Различия между, условно говоря, «гармоническими» писателями (Пушкин, Толстой) и противоречивыми (Достоевский, Некрасов) состоят в том, что первых противоречивость жизни не приводила в отчаяние, их мировосприятие было оптимистичным (экстравертным, как сказали бы ныне), а вторые, напротив, страдали от этой противоречивости, им были свойственны творческие и психологические срывы, негативизм восприятия. Избавить мир от зла – такова их изначальная установка накануне творческого акта; с аналогичной установкой действовали, как мы знаем, проповедники раннего христианства.
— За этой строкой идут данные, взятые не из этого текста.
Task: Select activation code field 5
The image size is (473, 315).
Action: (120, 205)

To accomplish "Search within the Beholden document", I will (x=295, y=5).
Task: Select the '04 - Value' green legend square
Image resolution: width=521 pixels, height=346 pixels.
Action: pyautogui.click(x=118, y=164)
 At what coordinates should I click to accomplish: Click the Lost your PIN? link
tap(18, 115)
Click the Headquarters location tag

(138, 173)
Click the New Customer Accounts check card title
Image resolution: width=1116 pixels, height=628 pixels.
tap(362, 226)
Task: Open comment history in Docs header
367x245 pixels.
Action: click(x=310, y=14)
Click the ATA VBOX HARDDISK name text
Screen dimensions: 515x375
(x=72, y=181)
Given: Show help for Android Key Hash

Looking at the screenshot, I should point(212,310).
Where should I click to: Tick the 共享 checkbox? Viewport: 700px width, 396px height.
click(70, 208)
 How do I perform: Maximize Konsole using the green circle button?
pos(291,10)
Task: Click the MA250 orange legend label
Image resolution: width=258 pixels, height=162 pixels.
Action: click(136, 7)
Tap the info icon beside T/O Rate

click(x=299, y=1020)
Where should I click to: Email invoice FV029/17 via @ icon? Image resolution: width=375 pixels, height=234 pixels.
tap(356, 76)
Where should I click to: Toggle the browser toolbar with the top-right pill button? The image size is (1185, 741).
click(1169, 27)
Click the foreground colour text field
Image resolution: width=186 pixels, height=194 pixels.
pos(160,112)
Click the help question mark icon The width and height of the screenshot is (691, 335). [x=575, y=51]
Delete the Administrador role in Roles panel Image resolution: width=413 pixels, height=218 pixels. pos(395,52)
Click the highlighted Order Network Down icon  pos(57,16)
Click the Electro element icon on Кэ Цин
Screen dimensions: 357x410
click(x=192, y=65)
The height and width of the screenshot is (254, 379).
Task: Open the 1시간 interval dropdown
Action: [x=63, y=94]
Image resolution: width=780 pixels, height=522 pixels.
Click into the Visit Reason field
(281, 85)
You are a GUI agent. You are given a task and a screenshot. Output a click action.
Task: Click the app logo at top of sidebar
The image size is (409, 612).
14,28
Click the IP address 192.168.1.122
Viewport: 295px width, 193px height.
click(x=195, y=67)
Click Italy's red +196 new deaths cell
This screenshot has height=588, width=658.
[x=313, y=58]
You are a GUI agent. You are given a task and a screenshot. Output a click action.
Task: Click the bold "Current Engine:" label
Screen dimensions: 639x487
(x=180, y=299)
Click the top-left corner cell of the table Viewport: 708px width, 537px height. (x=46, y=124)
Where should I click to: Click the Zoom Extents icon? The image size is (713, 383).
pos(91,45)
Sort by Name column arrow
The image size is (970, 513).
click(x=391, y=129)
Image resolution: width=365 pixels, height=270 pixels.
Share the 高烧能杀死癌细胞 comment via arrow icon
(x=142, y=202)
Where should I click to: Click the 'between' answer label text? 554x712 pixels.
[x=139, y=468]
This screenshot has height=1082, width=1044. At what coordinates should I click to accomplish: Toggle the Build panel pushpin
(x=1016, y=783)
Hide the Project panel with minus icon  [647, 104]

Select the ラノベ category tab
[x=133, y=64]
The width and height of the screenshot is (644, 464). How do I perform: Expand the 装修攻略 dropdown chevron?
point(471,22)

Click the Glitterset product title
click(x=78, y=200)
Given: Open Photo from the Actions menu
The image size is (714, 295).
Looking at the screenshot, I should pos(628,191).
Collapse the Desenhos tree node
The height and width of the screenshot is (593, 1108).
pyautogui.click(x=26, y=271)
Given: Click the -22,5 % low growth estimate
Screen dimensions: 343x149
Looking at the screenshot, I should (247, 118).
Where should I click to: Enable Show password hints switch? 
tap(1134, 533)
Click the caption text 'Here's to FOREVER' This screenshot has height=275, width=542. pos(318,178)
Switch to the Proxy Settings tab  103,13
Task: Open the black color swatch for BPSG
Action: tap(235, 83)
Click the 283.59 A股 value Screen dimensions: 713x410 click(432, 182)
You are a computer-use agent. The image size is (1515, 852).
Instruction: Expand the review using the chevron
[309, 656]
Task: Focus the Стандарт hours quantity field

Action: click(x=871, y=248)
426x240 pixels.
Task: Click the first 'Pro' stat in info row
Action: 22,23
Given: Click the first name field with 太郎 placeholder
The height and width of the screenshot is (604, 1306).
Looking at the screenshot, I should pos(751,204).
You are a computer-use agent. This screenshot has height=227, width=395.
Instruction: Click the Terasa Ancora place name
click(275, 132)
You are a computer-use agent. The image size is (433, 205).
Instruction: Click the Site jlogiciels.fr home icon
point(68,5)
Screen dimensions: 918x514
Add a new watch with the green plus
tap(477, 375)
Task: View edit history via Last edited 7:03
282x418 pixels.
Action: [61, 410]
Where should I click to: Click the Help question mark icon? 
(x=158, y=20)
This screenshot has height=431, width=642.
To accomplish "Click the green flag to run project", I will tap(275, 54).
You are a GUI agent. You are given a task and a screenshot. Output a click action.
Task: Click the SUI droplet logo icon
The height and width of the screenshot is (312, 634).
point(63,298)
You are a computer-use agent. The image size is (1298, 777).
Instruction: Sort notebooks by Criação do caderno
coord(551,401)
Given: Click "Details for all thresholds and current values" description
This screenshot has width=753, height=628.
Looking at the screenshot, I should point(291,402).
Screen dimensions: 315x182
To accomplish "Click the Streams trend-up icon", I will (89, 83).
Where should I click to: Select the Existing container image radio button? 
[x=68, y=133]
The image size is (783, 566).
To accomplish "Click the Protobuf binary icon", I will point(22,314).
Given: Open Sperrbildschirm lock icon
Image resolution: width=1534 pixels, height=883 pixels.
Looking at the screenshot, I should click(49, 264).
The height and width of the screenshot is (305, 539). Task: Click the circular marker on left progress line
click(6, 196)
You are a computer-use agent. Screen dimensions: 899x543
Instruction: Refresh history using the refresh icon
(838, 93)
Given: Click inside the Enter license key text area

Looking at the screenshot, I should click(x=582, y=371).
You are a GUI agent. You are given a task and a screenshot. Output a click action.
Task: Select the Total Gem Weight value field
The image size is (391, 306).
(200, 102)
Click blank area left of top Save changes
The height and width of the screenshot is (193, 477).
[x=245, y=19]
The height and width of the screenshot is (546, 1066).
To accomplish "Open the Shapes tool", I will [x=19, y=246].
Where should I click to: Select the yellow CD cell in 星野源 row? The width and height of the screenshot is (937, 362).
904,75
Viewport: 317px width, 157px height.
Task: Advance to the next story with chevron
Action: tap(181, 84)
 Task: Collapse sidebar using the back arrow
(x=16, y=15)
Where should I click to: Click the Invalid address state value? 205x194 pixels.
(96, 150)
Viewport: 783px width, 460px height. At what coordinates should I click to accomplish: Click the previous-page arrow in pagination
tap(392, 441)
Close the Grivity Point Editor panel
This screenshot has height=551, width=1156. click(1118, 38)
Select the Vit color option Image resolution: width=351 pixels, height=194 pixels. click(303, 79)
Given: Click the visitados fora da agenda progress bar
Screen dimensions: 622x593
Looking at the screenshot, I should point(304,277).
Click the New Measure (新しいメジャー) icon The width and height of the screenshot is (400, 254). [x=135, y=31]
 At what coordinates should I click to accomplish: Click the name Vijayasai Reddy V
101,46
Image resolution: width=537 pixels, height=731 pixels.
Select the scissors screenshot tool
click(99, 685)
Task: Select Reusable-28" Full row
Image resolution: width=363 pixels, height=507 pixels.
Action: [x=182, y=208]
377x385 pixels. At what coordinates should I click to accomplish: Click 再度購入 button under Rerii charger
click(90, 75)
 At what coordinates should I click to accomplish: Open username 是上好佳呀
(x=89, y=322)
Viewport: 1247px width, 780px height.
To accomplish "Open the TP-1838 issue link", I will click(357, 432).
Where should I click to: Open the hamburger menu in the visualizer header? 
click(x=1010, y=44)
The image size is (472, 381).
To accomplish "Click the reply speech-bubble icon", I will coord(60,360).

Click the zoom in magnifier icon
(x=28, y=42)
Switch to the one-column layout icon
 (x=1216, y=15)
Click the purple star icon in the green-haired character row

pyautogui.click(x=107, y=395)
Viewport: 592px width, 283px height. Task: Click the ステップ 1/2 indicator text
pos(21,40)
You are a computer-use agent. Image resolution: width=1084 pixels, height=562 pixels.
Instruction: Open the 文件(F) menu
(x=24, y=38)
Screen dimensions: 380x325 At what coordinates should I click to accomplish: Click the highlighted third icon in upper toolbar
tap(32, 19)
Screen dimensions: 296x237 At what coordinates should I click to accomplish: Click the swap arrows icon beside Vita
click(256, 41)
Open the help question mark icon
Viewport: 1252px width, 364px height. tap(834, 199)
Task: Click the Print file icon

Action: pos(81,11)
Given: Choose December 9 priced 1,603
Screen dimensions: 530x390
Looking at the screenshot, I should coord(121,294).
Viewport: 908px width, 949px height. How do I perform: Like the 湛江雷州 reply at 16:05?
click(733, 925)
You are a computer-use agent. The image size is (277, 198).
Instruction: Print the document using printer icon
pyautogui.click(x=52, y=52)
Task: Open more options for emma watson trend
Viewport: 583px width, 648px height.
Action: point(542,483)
Но эта сверхзадача, эта благотворительная пророческая миссия не могла быть исполнена в пределах одной жизни. Более того, внимать пророку, совершенствоваться по его указаниям во все времена находилось не много охотников. Из евангельских сцен мы знаем, что у привилегированной, образованной части населения пророческое слово вызывало подчас острое раздражение и неприязнь. В России Х1Х века такой прослойкой было крепостное дворянство. Неслучайно поэтому многие страницы поэзии Некрасова, прозы Салтыкова-Щедрина или, скажем, Джонатана Свифта писаны буквально кровью собственного сердца. Сатира, гротеск, сарказм были прямой реакцией на невнимание или неприязнь аудитории, на несоответствие низкой действительности высокому идеалу.